◆ **Exercise**
Once you know how many lines below hold "computer", reply with that number and add nothing.

◆ **Input**
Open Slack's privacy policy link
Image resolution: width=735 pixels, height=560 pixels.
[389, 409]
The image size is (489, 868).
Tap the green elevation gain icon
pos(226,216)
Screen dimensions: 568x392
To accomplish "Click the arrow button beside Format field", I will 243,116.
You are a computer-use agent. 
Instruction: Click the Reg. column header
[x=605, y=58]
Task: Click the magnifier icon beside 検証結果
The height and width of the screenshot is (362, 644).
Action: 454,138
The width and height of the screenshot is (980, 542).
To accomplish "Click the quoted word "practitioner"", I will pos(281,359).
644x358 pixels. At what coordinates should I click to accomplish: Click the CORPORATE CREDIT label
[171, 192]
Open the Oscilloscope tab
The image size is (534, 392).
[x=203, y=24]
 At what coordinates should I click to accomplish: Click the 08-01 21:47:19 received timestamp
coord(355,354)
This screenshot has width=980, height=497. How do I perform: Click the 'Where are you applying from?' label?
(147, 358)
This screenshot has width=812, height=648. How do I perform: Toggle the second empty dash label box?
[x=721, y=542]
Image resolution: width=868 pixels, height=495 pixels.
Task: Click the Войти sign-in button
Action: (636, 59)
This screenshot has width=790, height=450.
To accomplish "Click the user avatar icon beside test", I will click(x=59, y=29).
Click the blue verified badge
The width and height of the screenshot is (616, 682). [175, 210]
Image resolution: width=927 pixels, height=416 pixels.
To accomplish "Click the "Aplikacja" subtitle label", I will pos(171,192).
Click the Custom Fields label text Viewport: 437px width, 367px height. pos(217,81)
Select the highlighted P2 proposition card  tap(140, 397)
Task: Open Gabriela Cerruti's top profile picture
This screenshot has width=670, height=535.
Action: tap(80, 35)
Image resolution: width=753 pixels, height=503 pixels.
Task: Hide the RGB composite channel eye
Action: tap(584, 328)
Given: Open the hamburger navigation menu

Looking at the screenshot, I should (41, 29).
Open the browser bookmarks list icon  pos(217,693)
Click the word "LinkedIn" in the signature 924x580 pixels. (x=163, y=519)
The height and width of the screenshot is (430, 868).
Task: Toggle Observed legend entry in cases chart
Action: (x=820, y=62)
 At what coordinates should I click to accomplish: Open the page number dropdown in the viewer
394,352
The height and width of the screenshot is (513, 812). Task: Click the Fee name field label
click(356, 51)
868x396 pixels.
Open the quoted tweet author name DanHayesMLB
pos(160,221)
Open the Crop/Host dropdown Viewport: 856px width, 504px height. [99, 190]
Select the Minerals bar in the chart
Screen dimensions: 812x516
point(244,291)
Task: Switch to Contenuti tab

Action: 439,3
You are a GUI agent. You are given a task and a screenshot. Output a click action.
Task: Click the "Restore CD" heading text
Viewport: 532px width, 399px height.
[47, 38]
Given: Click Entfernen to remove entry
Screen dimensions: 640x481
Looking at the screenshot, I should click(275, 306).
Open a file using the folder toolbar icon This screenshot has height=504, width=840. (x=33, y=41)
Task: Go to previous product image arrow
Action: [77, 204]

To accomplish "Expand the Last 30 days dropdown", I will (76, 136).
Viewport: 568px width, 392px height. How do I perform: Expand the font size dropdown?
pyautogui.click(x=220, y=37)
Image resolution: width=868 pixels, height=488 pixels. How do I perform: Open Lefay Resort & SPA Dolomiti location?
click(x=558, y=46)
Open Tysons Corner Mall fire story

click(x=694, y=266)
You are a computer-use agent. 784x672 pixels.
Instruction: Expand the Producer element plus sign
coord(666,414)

◆ **Solution to this problem**
2